Но давайте о Булгакове! Не кажется ли тебе, мой читатель, что, позволяя себе подшучивать над евреями, писатель евреям очевидно сочувствовал. Откроем «Мастера и Маргариту»: в самом начале появление Воланда знаменуется гибелью Берлиоза — в фамилии трудно не заметить корень намекающий на национальность. А в эпилоге романа мы читаем, что по итогам визита нечистой силы «кроме котов, некоторые незначительные неприятности постигли кое-кого из людей. Произошло несколько арестов. В числе других задержанными на короткое время оказались: в Ленинграде – граждане Вольман и Вольпер, а в Пензе, и уж совершенно неизвестно почему, – кандидат химических наук Ветчинкевич. Правда, тот был огромного роста, очень смуглый брюнет».
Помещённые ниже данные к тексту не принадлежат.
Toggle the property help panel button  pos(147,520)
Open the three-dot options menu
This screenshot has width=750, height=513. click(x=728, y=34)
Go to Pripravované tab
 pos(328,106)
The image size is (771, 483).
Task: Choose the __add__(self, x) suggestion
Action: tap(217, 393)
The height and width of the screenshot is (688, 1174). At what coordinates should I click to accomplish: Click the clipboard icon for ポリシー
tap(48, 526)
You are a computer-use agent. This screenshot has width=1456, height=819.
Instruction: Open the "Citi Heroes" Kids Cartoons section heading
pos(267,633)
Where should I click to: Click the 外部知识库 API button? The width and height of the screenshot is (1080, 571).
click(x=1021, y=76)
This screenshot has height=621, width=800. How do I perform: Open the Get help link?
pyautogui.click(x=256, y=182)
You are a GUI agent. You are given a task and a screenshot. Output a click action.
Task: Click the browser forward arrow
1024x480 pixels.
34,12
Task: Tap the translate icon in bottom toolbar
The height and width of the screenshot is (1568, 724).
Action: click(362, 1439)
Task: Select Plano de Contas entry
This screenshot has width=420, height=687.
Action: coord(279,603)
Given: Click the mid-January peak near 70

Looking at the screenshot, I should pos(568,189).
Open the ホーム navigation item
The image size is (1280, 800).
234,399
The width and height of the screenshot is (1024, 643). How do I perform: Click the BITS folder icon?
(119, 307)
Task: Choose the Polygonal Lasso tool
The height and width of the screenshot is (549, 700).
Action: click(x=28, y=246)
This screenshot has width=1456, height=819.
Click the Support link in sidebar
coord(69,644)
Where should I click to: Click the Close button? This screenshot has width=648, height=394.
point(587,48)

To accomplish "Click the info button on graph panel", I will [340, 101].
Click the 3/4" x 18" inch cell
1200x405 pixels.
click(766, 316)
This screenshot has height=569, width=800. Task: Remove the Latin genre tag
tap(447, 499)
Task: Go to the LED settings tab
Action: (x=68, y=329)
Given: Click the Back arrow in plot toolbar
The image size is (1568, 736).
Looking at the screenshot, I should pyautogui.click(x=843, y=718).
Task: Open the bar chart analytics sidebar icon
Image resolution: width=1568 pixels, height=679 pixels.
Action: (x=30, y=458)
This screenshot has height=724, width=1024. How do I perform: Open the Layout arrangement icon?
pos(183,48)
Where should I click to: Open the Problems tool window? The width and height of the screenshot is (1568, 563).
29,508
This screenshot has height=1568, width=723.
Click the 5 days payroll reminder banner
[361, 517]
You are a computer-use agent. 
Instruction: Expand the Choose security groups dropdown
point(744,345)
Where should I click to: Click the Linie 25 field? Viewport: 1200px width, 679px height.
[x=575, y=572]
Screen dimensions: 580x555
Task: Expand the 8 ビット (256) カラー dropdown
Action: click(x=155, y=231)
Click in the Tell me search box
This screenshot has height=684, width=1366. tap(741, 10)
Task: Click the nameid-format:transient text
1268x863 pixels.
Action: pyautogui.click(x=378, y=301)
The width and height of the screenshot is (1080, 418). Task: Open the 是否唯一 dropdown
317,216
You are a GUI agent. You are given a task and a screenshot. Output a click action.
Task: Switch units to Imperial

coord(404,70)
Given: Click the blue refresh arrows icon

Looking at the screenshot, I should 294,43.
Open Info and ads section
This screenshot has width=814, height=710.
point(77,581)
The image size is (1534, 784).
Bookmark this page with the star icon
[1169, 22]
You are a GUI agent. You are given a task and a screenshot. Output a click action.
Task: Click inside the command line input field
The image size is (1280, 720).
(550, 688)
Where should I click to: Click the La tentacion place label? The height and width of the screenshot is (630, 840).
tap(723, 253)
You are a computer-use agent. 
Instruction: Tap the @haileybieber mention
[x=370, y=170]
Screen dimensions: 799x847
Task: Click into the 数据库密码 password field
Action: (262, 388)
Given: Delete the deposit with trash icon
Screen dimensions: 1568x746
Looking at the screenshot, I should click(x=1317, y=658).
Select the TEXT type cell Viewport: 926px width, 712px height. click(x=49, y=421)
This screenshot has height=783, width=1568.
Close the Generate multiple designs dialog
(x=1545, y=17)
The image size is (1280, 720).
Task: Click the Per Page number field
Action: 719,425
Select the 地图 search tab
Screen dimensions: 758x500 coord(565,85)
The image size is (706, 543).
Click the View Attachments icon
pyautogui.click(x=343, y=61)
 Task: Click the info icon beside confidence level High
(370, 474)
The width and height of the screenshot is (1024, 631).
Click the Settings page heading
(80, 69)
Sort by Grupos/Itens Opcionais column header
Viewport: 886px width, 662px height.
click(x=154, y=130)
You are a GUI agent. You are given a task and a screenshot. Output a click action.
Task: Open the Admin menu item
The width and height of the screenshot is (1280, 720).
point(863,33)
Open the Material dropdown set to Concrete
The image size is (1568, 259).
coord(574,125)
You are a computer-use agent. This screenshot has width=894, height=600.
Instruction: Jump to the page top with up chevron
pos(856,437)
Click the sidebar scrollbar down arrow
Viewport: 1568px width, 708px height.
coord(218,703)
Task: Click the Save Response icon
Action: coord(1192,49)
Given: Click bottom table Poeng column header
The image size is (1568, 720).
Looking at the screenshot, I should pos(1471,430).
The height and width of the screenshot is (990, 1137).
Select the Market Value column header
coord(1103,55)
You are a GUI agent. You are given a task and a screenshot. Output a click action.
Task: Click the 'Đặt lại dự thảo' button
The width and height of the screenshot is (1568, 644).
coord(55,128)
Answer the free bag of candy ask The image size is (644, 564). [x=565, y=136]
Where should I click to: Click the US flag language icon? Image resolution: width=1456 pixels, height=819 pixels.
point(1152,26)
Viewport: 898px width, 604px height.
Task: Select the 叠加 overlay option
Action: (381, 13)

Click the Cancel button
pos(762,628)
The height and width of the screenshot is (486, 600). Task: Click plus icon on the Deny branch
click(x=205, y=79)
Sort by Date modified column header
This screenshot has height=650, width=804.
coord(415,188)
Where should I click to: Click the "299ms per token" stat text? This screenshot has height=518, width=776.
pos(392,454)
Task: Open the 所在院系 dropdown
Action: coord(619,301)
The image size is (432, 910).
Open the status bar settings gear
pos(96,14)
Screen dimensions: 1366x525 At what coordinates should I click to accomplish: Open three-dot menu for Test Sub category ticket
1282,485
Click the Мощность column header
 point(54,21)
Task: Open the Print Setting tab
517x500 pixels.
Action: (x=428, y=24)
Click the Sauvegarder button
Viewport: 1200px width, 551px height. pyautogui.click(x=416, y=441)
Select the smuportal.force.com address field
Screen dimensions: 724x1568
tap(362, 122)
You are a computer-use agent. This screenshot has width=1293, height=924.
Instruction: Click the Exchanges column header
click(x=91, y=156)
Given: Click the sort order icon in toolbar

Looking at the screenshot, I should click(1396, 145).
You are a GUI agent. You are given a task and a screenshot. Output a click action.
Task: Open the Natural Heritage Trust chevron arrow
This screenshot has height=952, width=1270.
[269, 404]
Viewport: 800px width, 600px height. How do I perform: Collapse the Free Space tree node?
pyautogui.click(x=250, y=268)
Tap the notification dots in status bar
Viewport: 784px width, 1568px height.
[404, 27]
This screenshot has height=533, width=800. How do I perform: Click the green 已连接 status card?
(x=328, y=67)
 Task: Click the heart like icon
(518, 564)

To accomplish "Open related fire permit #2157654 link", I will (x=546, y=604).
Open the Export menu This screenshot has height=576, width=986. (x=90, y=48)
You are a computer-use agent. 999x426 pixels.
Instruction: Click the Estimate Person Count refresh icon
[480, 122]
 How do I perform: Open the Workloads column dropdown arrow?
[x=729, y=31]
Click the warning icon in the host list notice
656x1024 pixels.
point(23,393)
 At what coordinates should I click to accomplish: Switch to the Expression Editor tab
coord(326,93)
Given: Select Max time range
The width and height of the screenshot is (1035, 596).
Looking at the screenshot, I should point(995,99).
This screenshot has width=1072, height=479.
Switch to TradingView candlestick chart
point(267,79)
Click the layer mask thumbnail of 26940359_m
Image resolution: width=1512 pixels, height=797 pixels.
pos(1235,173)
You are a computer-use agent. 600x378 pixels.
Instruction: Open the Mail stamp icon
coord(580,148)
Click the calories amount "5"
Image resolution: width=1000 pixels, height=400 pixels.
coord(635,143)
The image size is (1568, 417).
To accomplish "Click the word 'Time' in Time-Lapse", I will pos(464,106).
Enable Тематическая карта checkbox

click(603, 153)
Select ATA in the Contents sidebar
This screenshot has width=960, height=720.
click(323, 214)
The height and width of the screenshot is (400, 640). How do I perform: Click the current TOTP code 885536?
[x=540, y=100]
Теперь откроем «Собачье сердце». Радость антисемитов — преддомкома Швондер, как зеркало еврейского шнобеля русской революции. Но создатель Шарикова — не Швондер, а русский интеллигент, профессор с «поповской» фамилией Преображенский и его верный ассистент-немец доктор Борменталь. А Швондер, нашедший в лице Шарикова пролетария, которому нечего терять кроме своего ошейника, Швондер – он лицо страдательное. Преображенский с Борменталем постоянно собираются его спустить с лестницы, удавить, пристрелить за неумную и неуемную деятельность в домкоме. Но по большому счету Преображенский (а в его лице автор, Булгаков) Швондеру сочувствует, предвидя его судьбу: ну чего вы так стараетесь натравить чернь на нас? Вам будет во сто крат хуже, если кто-то натравит чернь на вас. Ведь в 37-м году Шариков расстреляет Швондера, как Николай Ежов Генриха Ягоду. Смотрим, что пишет Булгаков:

«– Помилуйте, Филипп Филиппович, да ежели его еще обработает этот Швондер, что ж из него получится? Боже мой, я только теперь начинаю понимать, что может выйти из этого Шарикова!

– Ага? Теперь поняли. А я понял через десять дней после операции. Ну так вот, Швондер и есть самый главный дурак. Он не понимает, что Шариков для него еще более грозная опасность, чем для меня. Ну, сейчас он всячески старается натравить его на меня, не соображая, что если кто-нибудь, в свою очередь, натравит Шарикова на самого Швондера, то от него останутся только рожки да ножки».

Но кто это «кто-нибудь»? Уж не сам ли Борменталь эмигрировавший в Германию в 30-е годы, а потом мобилизованный на Восточный фронт? У Швондера, кстати, тоже открываются глаза на «классового союзника», и он садится писать «заявление в народный суд Хамовнического района, крича при этом, что он не сторож питомца профессора Преображенского, тем более, что этот питомец Полиграф не далее как вчера, оказался прохвостом, взяв в профкоме якобы на покупку учебников в кооперативе, семь рублей». Так что Булгаков рисует Швондера ещё и как борца с разворовыванием бюджета! И наконец, обратим внимание на то, что сюжет «Собачьего сердца» повторяет сюжет известной старинной еврейской легенды о пражском Големе, которого создал рабби Лёв, чтоб защитить общину, но который сам стал угрозой для евреев.

А теперь про новость, заставившую меня вспомнить о Булгакове. Оказывается, Израилю грозит размножение крокодилов. Рептилий завёз в страну некто Гали Битон, предприниматель, мечтавший нажиться на продаже их кожи. Однако гуманное израильское правительство внесло крокодилов в «Красную книгу», законодательно запретив резать крокодилов на мясо, сдирать с них кожу на продажу, короче, признало рептилий редкими охраняемыми животными. В результате крокодилы под охраной еврейского государства не просто обосновались на западном берегу реки Иордан, но стали плодиться и размножаться, исполняя заповедь Всевышнего, данную всем живым существам. Скоро их будет несколько тысяч. А ведь предупреждал антисемит Булгаков, сочувствовавший евреям! Перечитайте «Роковые яйца».